Abstract -In this paper, we propose a novel, energy aware scheduling algorithm for applications running on DVS-enabled multiprocessor systems, which exploits variation in execution times of individual tasks. In particular, our algorithm takes into account latency and resource constraints, precedence constraints among tasks and input-dependent variation in execution times of tasks to produce a scheduling solution and voltage assignment such that the average energy consumption is minimized. Our algorithm is based on a mathematical programming formulation of the scheduling and voltage assignment problem and runs in polynomial time. Experiments with randomly generated task graphs show that up to 30% savings in energy can be obtained by using our algorithm over existing techniques. We perform experiments on two real-world applications -MPEG-4 decoder and MJPEG encoder. Simulations show that the scheduling solution generated by our algorithm can provide up to 25% reduction in energy consumption over greedy dynamic slack reclamation algorithms.
I. INTRODUCTION
NERGY consumption is an important issue in designing battery operated embedded systems. The goal of designers is to create a system which consumes minimal energy and satisfies performance constraints at the same time. Multi-core chips are becoming increasingly popular for embedded systems. Examples include the ARM Cortex A-9 MPCore [23] and the MIPS 1004K [24] . One of the most effective design techniques for minimizing energy consumption of processors is dynamic voltage frequency scaling (DVFS), in which processor frequency and voltage can be adjusted depending on the workload of the processor. We first briefly examine techniques that have been proposed to exploit variation in execution time to reduce energy.
A. Uniprocessor Systems
The work in [7] [9] [12] [14] [28] models the execution time of a task as a random variable and minimizes expected energy consumption on a single processor system. A heuristic is provided in [7] for obtaining a low-energy schedule. In [9] [12] , exact solutions are provided using convex optimization techniques; however, many of their assumptions, such as the ability to change the voltage to any arbitrary value at any point during the execution of a task, are not valid for practical systems. Many of these issues are addressed in [14] for uniprocessor systems. In [28] , a mathematical formulation is presented to optimize the expected energy consumption (both dynamic and leakage) by using DVFS and Adaptive Body Biasing (ABB). However, a simple extension of the proposed method for multiprocessor systems leads to an exponential increase in complexity.

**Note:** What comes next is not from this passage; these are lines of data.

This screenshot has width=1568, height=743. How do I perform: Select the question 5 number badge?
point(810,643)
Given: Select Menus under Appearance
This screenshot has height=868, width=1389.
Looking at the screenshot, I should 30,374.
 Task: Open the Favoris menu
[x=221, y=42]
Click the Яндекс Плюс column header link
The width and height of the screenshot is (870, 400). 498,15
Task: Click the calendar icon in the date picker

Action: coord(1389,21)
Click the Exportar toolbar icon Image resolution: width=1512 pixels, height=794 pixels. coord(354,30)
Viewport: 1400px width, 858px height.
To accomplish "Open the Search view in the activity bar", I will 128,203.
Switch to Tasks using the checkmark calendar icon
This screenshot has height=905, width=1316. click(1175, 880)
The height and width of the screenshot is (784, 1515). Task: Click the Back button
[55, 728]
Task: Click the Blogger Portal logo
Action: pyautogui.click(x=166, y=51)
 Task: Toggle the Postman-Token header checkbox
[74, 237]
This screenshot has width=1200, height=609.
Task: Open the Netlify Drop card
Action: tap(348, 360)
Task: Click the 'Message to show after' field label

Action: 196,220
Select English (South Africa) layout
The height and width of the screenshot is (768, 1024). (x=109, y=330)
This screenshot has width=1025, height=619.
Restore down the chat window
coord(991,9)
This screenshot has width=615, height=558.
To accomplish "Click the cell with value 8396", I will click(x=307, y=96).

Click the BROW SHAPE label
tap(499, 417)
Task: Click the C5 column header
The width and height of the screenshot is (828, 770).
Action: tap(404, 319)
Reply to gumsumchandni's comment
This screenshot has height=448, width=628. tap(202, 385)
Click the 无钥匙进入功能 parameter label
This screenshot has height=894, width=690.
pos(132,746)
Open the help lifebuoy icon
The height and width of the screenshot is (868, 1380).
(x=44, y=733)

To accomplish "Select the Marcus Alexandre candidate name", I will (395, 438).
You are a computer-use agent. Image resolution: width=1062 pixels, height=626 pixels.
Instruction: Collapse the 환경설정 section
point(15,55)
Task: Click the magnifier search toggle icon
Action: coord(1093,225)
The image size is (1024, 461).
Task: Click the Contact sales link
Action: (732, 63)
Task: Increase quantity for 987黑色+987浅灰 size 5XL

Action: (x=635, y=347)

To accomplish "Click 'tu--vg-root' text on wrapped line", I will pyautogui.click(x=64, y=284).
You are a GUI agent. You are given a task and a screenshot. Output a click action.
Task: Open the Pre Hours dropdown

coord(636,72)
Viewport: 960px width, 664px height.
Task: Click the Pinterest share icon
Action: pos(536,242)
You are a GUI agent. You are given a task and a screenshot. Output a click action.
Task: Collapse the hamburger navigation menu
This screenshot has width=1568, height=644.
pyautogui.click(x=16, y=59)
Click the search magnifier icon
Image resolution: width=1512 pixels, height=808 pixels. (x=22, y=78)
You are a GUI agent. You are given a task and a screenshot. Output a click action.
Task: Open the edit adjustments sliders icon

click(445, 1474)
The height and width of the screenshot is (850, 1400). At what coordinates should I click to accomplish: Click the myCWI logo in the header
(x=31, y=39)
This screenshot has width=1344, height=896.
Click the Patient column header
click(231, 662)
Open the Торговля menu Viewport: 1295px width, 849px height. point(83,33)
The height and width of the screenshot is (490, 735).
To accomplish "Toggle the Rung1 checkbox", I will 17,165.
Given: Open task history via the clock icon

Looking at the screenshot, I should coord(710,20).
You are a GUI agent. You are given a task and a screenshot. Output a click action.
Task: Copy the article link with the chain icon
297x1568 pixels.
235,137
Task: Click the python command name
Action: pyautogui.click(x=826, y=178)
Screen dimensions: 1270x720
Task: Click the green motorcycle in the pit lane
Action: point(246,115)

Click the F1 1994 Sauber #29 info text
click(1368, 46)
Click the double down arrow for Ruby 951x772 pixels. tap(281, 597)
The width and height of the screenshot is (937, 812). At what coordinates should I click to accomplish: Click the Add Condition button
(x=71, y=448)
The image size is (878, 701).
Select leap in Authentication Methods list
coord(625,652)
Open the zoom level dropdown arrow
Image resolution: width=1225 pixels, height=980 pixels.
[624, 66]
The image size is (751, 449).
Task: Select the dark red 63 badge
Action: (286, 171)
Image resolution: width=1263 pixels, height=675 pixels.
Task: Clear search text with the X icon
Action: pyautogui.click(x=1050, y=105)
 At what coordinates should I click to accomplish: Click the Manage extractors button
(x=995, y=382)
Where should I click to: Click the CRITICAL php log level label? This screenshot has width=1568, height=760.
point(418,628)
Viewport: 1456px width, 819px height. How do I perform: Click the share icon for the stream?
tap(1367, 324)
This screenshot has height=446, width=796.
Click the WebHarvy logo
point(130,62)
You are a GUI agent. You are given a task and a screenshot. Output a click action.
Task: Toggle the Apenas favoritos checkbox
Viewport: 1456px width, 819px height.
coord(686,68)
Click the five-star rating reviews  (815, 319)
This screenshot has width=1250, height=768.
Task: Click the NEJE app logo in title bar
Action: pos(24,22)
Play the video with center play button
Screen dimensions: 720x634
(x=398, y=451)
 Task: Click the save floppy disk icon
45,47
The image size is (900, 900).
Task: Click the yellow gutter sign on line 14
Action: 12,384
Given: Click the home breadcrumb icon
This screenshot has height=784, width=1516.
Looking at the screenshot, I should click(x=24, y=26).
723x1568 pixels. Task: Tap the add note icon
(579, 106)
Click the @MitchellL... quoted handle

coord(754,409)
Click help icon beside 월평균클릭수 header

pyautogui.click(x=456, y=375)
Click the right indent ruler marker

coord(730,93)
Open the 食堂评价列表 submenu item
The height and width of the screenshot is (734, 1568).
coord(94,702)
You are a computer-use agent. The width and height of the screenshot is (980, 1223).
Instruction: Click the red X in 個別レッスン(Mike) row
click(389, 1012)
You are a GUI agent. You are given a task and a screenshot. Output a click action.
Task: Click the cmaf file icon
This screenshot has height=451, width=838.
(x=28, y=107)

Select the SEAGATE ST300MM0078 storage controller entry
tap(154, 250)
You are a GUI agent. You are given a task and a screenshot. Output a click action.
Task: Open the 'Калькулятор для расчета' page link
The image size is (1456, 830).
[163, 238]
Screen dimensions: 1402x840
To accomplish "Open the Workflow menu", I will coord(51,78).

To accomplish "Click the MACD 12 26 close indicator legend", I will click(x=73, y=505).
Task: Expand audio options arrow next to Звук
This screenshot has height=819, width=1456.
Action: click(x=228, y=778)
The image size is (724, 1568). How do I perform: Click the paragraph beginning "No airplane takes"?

B. Multiprocessor Systems Dynamic slack reclamation based techniques:
In [13] [8] , the authors propose techniques by which the dynamic slack is distributed among the remaining tasks. While the work in [8] does not consider precedence constraints among tasks, a list scheduling heuristic is used in [13] for tasks with precedence constraints. Such online techniques are constrained to be relatively simple and fast. Schedule Table based : The idea of using heuristic to build a schedule table at design time was proposed in [5] [3] for scheduling and voltage assignment for conditional task graphs (CTG). However, the proposed techniques are restricted to CTGs. Expected energy minimization: A highly complex, non-linear integer programming based method is proposed in [1] for task mapping and scheduling in multiprocessor systems. In [2] , the authors attempt to balance the expected energy consumption across processors by partitioning a set of independent tasks. In [29] , a dynamic programming based method is used to minimize expected energy consumption. However, the proposed method is exponential in complexity for multiprocessor systems. The primary contributions of this paper can be stated as follows. 1) We propose a mathematical programming formulation based technique for scheduling tasks on DVFS capable multiprocessor systems, which takes into account input-dependent variation in execution time of tasks to reduce average energy consumption subject to a specified latency constraint. Our technique is capable of handling precedence constraints among tasks. 2) Our technique runs in polynomial time for multiprocessor systems; the solution is optimal for tree like task graphs. This is achieved by a novel pruning method during the formulation phase that avoids the enumeration done in [28] [29] . Our algorithm constructs a schedule table at design time to provide multiple scheduling options for each task. While complex algorithms can be used to build the schedule table at design time, the only extra processing that a system needs to perform at run-time is a table look-up. The rest of the paper is organized as follows: Section II describes our task graph and processor models. Section II.C provides the problem statement. In Section III, our formulation is presented by which variation in execution-time can be exploited; Experiments performed on randomly generated task-graphs as well as two real-world applications are described in Section V.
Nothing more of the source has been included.